Ultimately, Brooks-Rolling said she is prepared to uphold that standard, and she’s also prepared to meet the challenge of being Event Prep’s first franchise owner in the region.
“My team and I look forward to providing a superior customer experience, whether servicing meetings and conferences for ten, 100, or 1,000 attendees,” she stated. “No event is too big or too small.”
Visit eventprep.com for additional information regarding the company, and view some additional tips from Brooks-Rolling regarding small business ownership, below.
1. Be true to who you are in spite of how others may perceive you. I began attending executive-level leadership training because that’s how I saw myself, whether others saw me in that light or not; and invested in myself with training at Harvard University’s division of continuing education and professional development.
2. Do not become siloed. Sow good seeds and cultivate relationships everywhere. Fraternize with affinity groups. One of the biggest mistakes full-time professionals make is not knowing anyone outside of their immediate purview.
3. Seek out mentorship. The axiom “iron sharpens iron” rings true. There are times I ran into the same high-level people at functions, and then I found myself at the same boardroom tables with them, until I thought, “I must be doing something right to be in the same circles as these ultra-successful movers and shakers.”
4. Consider entrepreneurship. If you are content with traditional employment and entrepreneurship does not interest you, then do not change who you are. On the other hand, if you have a product or service you strongly believe the marketplace needs, then consider quietly and discreetly laying the building blocks/foundation of your micro business enterprise while you are still gainfully employed.
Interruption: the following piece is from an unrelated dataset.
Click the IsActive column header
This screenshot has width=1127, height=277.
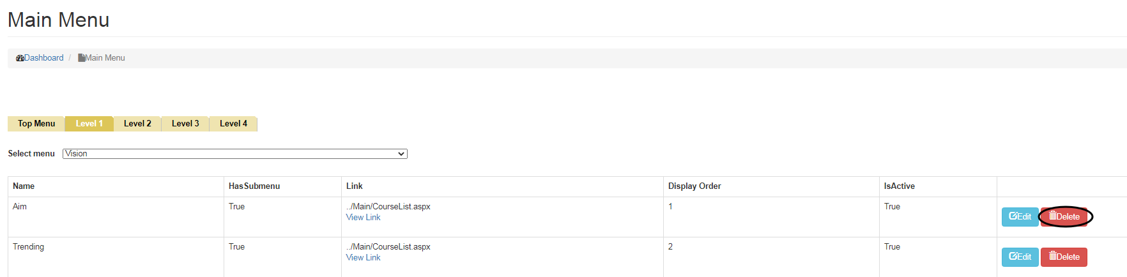(x=899, y=186)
Had I not done so, I would have been at ground zero by the time of my third downsizing notice. In my particular case, entrepreneurship morphed into full-blown business ownership.
5. Be clear about your values. I value work-life balance and in retrospect, perhaps 9-5 is no longer for me because I now have more control over my time. For example, I no longer have to request PTO in order to travel with my husband to one of his lectures. All I have to do now is block the calendar and make it happen.
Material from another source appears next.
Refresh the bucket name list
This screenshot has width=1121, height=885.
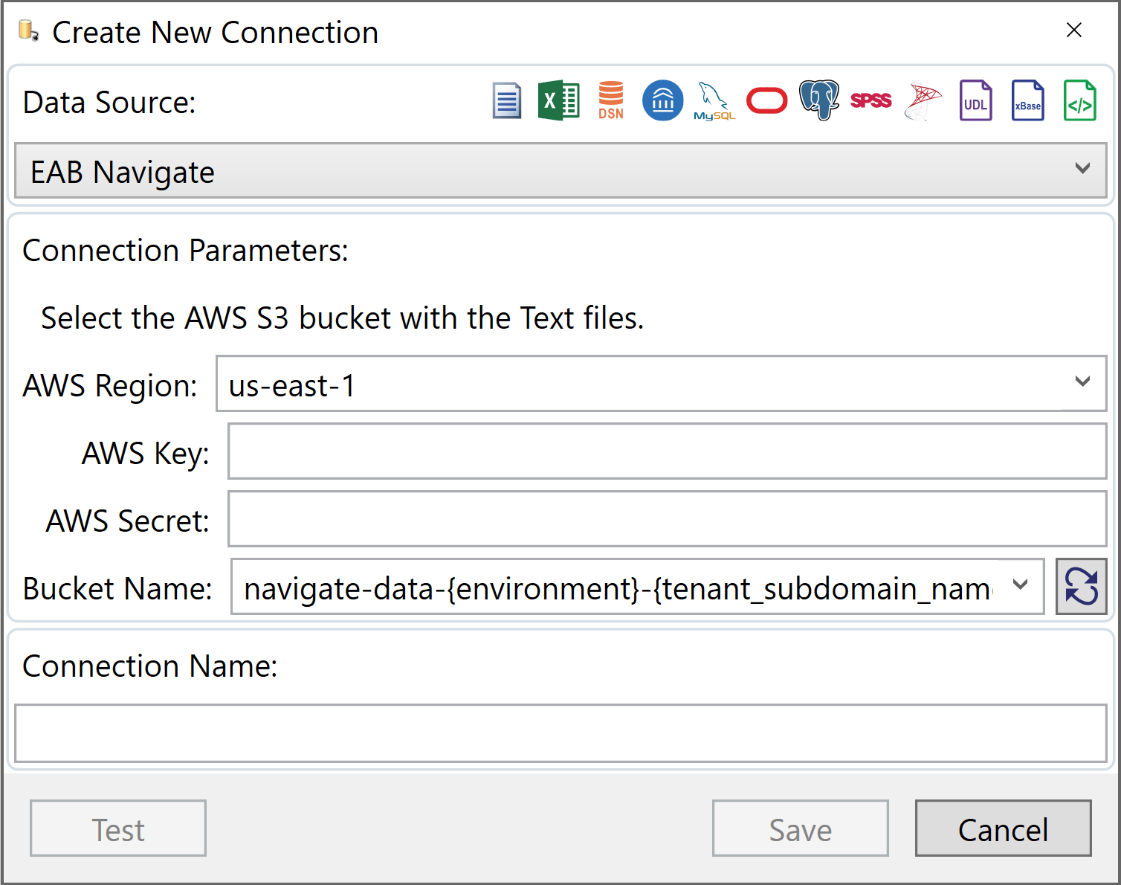1082,586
6. Save. Save. Save. This helped me to take a year off post-SU and have the ability to fund the franchise fee. I found myself practicing what I teach in terms of financial literacy.
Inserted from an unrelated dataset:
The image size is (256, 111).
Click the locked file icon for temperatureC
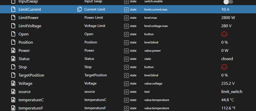tap(13, 100)
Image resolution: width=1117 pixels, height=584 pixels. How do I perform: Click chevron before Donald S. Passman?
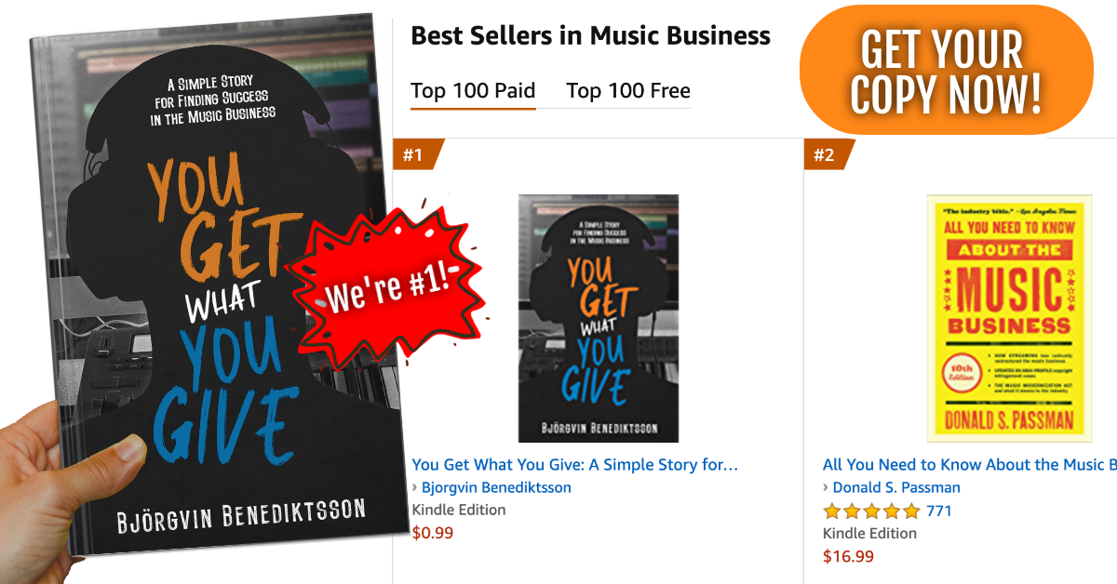826,487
7. Dress for success. People want to associate with and do business with people who appear successful. During my time of transition, I invested in upgrading my wardrobe and consulting with stylists because I wanted to polish my image even though I am the same person on the inside.
8. Just because you may not be valued in your present position, doesn’t mean that you are not valuable. Learn how to disassociate your self-esteem from negative treatment by others.
9. If you are a person of faith, don’t ever let that go even in the midst of dire circumstances and seeming defeat. My downsizing ended up being the closing of one chapter in my life, and the beginning of another.
10. Finally, be crystal clear about the funding source of your salary! I used to be ashamed to admit that I have been downsized due to the stigma attached to it. “People must certainly think there is something wrong with me,” I rationalized and concluded. While I definitely have areas of improvement, I now embrace these chapters as a part of my life’s journey in order to encourage others that the best is yet to come.